Union supports Doe Run Peru's restructuring

Published by MAC on 2010-10-10
Source: Business News Americas

Union supports Doe Run Peru's restructuring - Peru

By Ryan Dube

Business News Americas

4 October 2010

Union workers at Lima-based Doe Run Peru's polymetallic smelter in La Oroya continue to support a restructuring plan for the company as it awaits confirmation of the firm's total debts from competition regulator Indecopi, the head of national mining, metals and steelworkers federation FNTMMSP, Luis Castillo, told BNamericas.

"We are supporting [the company's] restructuring and the quick restart of operations at La Oroya. That is our objective," Castillo said.

Meanwhile, the government is waiting to see the full extent of Doe Run Peru's debt before deciding whether to support a plan to restructure or liquidate the company, according to paper La Republica.

Indecopi is currently reviewing some 2,000 requests to be included in Doe Run Peru's list of creditors. The regulator received requests from Doe Run Peru's concentrate providers, workers and government agencies.

Government agencies that have applied to be creditors include the mines and energy ministry (MEM), tax regulator Sunat, energy and mining investment regulator Osinergmin and environmental remediation firm Activos Mineros, a source linked to the company told BNamericas previously.

Once the regulator confirms the debts, which is expected to take 90 days, the creditors will decide whether to liquidate or restructure the company. A decision will require the support of two-thirds of the voting rights in the creditors meeting.

The company suspended operations at the smelter in La Oroya last year when it ran into financial difficulties as a result of the global financial crisis.

Built in 1922 by the Cerro de Pasco Corporation and acquired in 1997 in a privatization process by St Louis-based Doe Run, the plant is known for having caused serious lead contamination around La Oroya.

Doe Run Peru is an affiliate of the New York-based Renco Group.


Doe Run smelter closure leaves local economy devastated

By Francisca Pouiller

Mining Weekly

13 September 2010

More than 70% of the 3 500 people who were employed by Doe Run Peru in the region of Junin have returned to their home towns or have gone seeking work elsewhere, according to local newspaper El Comercio.

General economic activity in the city of La Oroya, where life has revolved around metallurgical activity for almost 90 years, has all but ground to a halt, with the market now closed and banks left empty, the report says.

Production at the Doe Run Peru smelter was halted in June last year, after banks froze its accounts in February, because of weak metals prices.
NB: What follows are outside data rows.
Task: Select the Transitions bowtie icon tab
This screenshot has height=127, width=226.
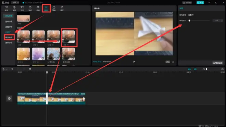Action: [46, 8]
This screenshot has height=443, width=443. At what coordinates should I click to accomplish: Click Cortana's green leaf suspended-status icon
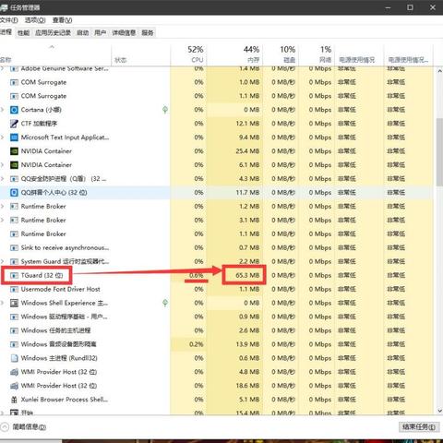click(x=165, y=110)
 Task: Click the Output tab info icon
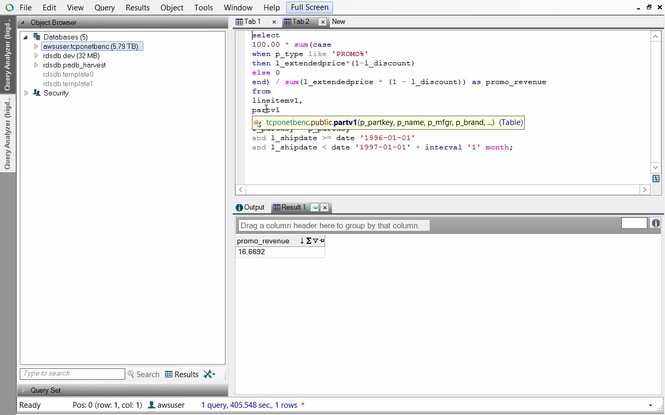[x=239, y=208]
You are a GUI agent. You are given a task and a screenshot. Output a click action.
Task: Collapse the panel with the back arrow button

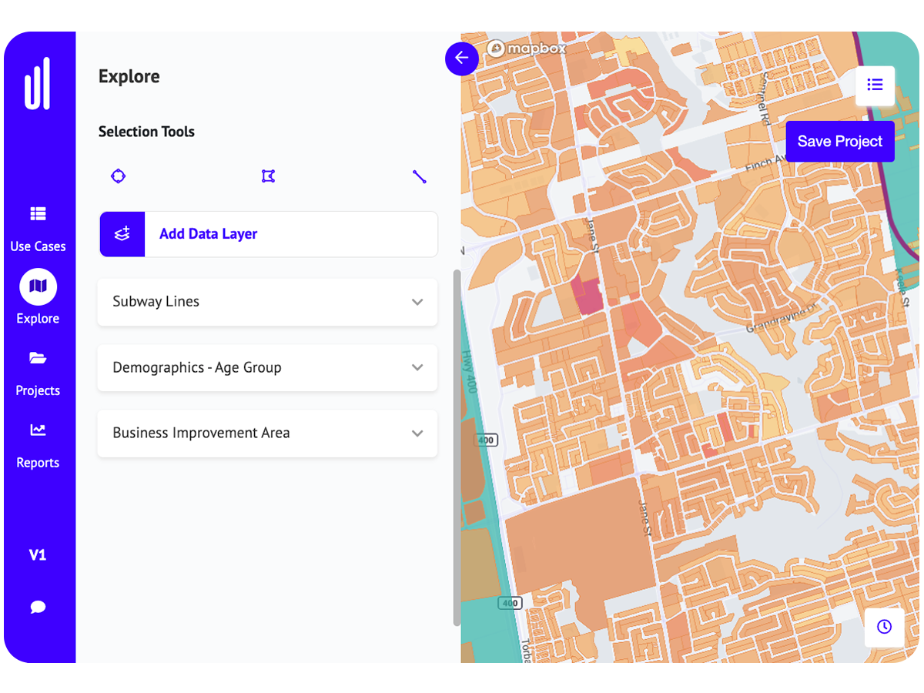462,59
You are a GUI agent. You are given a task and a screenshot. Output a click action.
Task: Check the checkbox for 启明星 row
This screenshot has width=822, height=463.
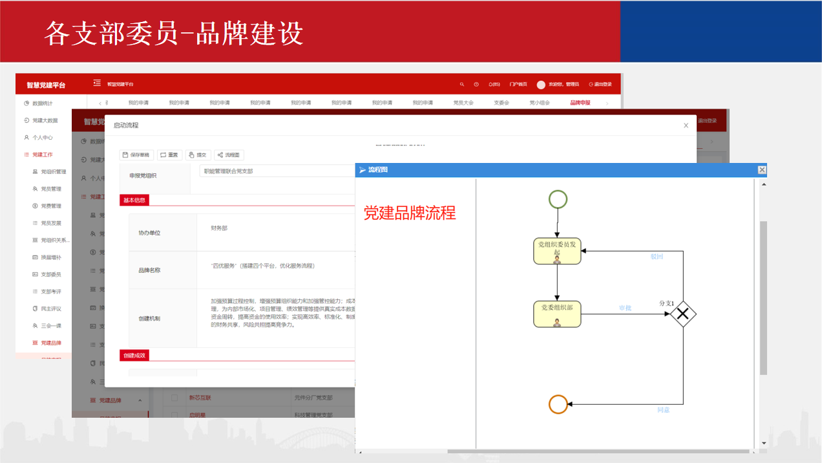click(174, 415)
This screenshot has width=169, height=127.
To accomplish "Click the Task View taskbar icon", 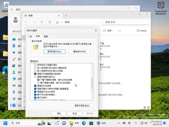I will tap(49, 123).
Without credit, the company could not pay for the concentrate that it buys from mines.

It also needs to come up with funds for its environmental clean-up obligations at La Oroya, which is one of the most polluted cities in the world.

Doe Run has been trying to put together a plan to reopen the smelter.

According to El Comercio, around 80% of the 67,700 living in the city engaged in economic activity, but the percentage has dropped to less than 30% of the 32 000 people who remained.

As a result, the local municipality has seen its income slashed 60%, the article quotes mayor Cesar Gutierrez Revilla as saying.

"We do not have an income to finance services and to finish the construction we started," he said.

Without the smelter operating, the city has almost no earnings "and there are hundreds of claims for welfare and social compensation, so we have not any money left", El Comercio quoted a city manager as saying.

The new economic centre now has become the city of Morococha, where the Toromocho copper mining project will be developed, and that is where many people are moving.

The Ministry of Labor and Employment Promotion (MTPE, in Spanish) has also begun a programme to train the former workers of Doe Run smelter.

"The employees can register in our offices and have access to training programmes; this way, they will acquire new skills", Manuela García, who is responsible for the programs, said.

According to news website Terra Peru, at least 2 500 Dow Run workers will be able to enrol in courses and activities under the Revalue Peru programme.